Records in a dataset
'''

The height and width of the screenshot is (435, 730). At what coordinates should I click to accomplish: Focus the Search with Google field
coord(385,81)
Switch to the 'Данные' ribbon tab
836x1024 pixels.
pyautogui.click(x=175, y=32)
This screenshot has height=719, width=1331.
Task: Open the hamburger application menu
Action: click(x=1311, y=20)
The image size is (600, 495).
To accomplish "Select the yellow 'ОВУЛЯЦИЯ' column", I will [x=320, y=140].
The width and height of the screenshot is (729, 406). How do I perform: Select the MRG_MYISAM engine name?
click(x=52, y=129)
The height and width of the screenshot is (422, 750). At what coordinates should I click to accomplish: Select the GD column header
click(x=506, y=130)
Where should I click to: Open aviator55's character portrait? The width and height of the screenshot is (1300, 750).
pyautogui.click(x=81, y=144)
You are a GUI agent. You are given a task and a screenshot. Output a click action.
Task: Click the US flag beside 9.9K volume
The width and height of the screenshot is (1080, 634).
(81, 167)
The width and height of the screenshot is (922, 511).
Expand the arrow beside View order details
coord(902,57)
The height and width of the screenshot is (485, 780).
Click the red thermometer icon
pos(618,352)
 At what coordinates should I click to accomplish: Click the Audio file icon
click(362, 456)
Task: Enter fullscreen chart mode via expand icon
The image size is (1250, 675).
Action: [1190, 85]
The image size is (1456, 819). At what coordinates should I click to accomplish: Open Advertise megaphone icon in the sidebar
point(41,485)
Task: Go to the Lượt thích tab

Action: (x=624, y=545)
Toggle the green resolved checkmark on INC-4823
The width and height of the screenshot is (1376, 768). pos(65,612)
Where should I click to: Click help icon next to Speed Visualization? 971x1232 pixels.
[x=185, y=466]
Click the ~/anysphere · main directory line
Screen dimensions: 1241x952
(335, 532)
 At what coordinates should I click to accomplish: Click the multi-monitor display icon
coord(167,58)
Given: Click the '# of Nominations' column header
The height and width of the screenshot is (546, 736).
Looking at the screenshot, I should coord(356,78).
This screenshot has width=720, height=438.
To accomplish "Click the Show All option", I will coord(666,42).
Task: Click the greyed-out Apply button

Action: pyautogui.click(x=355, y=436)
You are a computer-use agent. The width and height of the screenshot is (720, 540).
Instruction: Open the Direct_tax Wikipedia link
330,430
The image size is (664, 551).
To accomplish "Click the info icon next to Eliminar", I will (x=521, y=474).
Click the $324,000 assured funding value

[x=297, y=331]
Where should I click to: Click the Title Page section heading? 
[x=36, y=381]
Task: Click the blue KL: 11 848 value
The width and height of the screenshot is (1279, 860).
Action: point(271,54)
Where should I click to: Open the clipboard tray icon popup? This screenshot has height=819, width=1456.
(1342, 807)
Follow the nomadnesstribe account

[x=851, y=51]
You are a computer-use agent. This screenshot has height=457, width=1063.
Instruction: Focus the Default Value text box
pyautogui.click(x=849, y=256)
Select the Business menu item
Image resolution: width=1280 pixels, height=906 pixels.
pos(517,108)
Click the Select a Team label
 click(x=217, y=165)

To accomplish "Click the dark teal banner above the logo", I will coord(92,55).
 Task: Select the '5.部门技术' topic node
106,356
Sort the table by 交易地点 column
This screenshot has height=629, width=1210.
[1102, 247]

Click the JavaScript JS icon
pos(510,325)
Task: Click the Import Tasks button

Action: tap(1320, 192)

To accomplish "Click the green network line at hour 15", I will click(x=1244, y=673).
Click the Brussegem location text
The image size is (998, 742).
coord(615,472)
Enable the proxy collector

'''

Written request: Substitute "DuckDuckGo" for "Google" in everything from the first line down to the line containing "Action: click(x=1311, y=20)", and return those lines with nothing else changed.

Final result:
The height and width of the screenshot is (435, 730). At what coordinates should I click to accomplish: Focus the Search with DuckDuckGo field
coord(385,81)
Switch to the 'Данные' ribbon tab
836x1024 pixels.
pyautogui.click(x=175, y=32)
This screenshot has height=719, width=1331.
Task: Open the hamburger application menu
Action: click(x=1311, y=20)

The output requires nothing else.